The comparison between CSR and TCTDR depicts that the TCTDR has benefits such as two types of syngas production and energy consumption reduction. In TCTDR the required energy is supplied by TRM reaction and low-performance fired-furnace is eliminated while in CSR, enormous amount of energy which equals to 69 MW is prepared by low-performance fired-furnace which consumes methane as feed and produces CO2 as green house gas and meanwhile has a substantial effect on global warming [10, 15]. Another profit of TCTDR is its coke resistive ability due to the oxygen and steam presence in feed flow [42]. The existence of oxygen and steam improves the coke removal mechanism in the TRM side of the TCTDR reactor, while one of the main problems of methane reforming reactions is coke formation over the active surface, which leads to the deactivation of the catalyst [10, 35]. Also, it must be noted the adjusting of operating conditions of TCTDR such as temperature, type of the catalyst could significantly eliminate coke deposition during the process [10, 35].

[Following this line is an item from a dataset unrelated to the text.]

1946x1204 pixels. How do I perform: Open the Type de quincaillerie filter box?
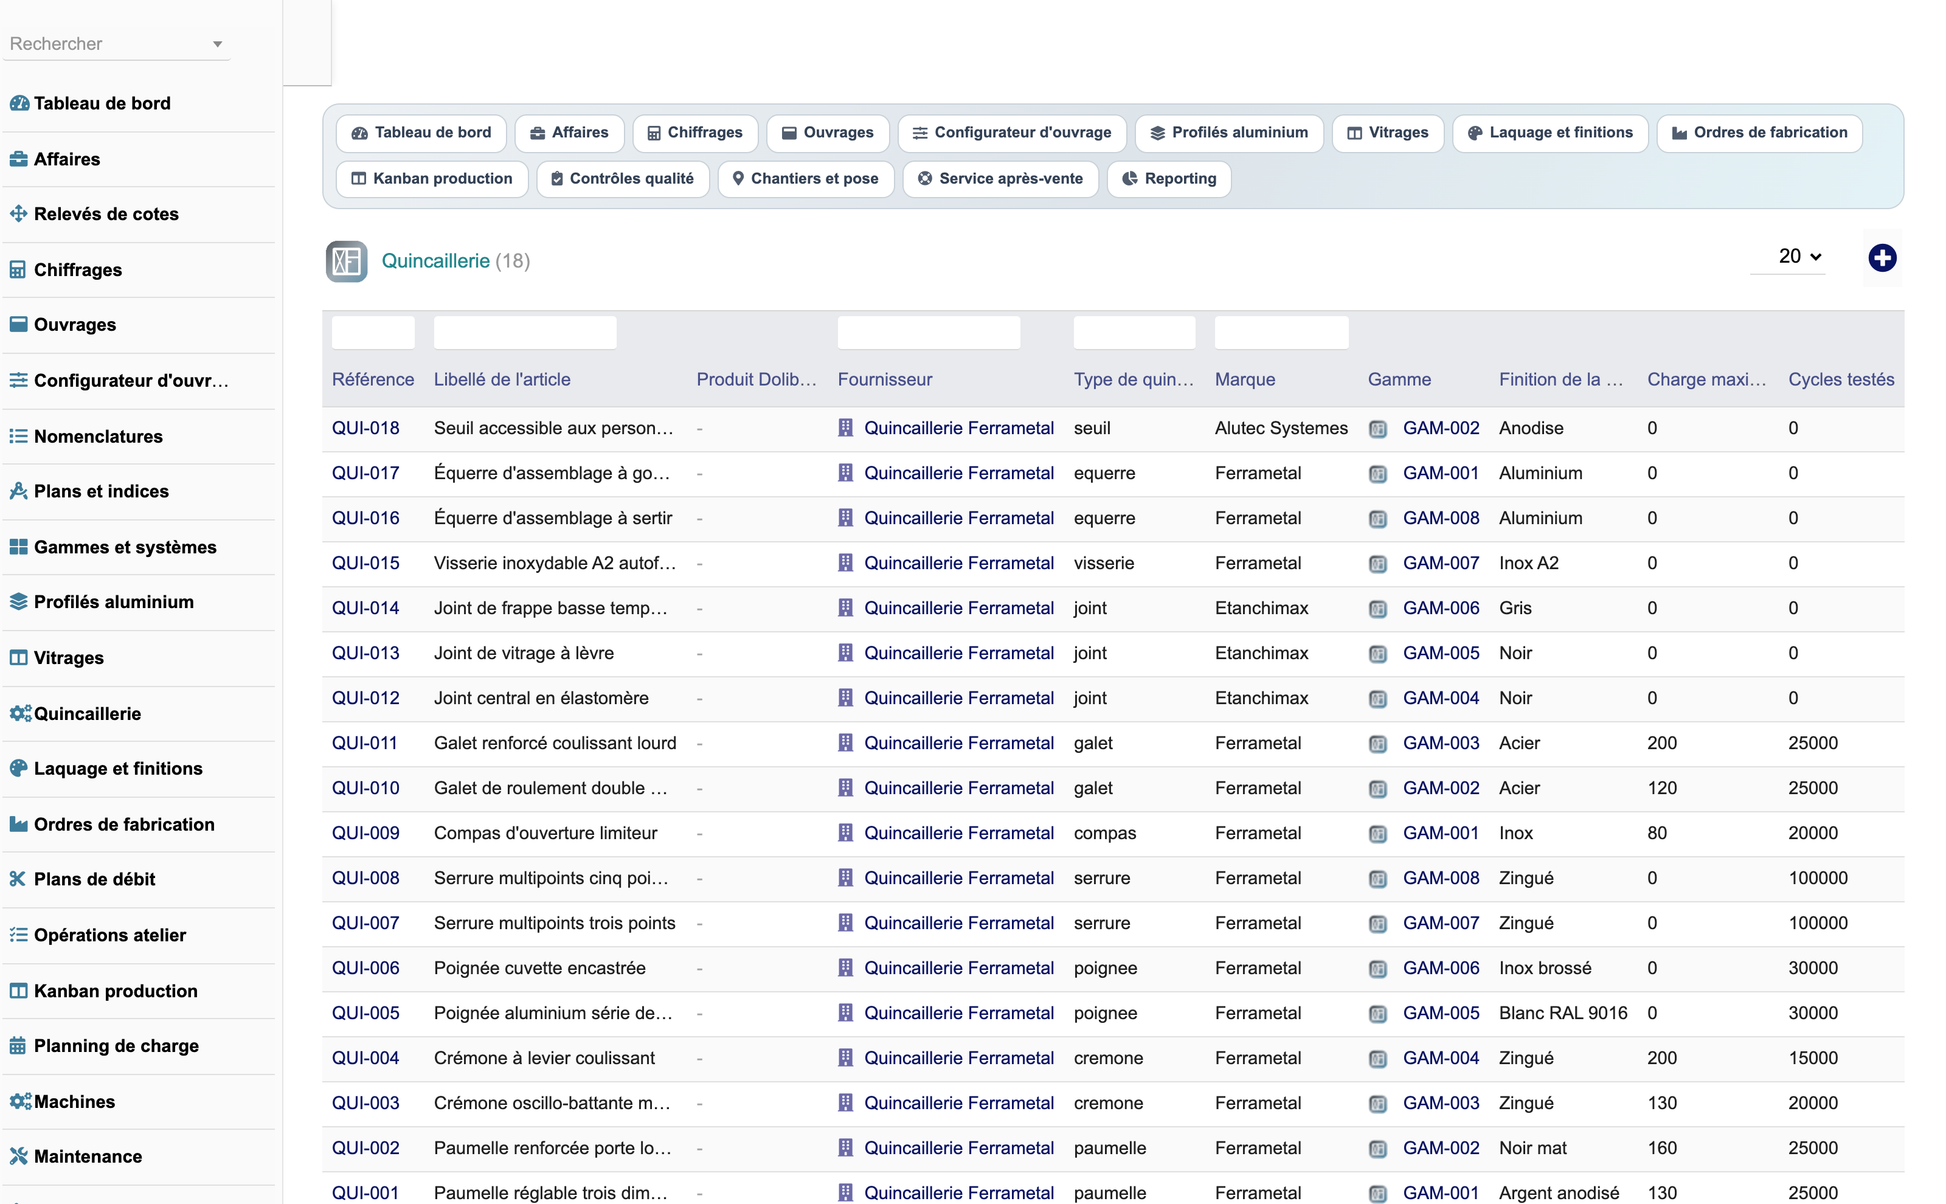pos(1134,332)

This proposed thermally coupling of dry and tri-reforming of methane (TCTDR) is performed by O2, H2O, and a huge amount of CO2 as a co-feed with natural gas (methane) and pre-reformed gas [35]. Therefore according to the elimination of low-performance fired-furnace and global concern about CO2 conversion and utilization, it could be affirmed that this proposed configuration is an energy-saving and environment-friendly process which produces syngas with a quality (H2/CO2) of close to 1 using low cost and abundant Ni-based catalyst [35].

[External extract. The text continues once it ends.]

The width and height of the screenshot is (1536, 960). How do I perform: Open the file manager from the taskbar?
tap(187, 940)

5.3 Heat generation effect on DRM performance with utilizing fired-furnace

This section analyzes the effect of heat generation on the performance of DRM with fired-furnace configuration. In order to achieve this purpose, the alterations trend of heat generation against variations of CH4 conversion, H2 yield, syngas flow rate, and temperature have been simulated. Figures 8a and 8b illustrate the effect of heat generation on syngas flow rate along the DRM process using Ni/La2O3 and Ni–K/CeO2–Al2O3 catalysts. As it can be seen, as the heat generation is enlarged for two times, the syngas flow rate reaches from 5612 kmol/h to 7787 kmol/h for Ni–K/CeO2–Al2O3 catalyst and reaches from 6309 kmol/h to 9082 kmol/h for Ni/La2O3 catalyst. This is due to dry reforming is the endothermic process and increasing the heat generation cause to enhance the reaction rate.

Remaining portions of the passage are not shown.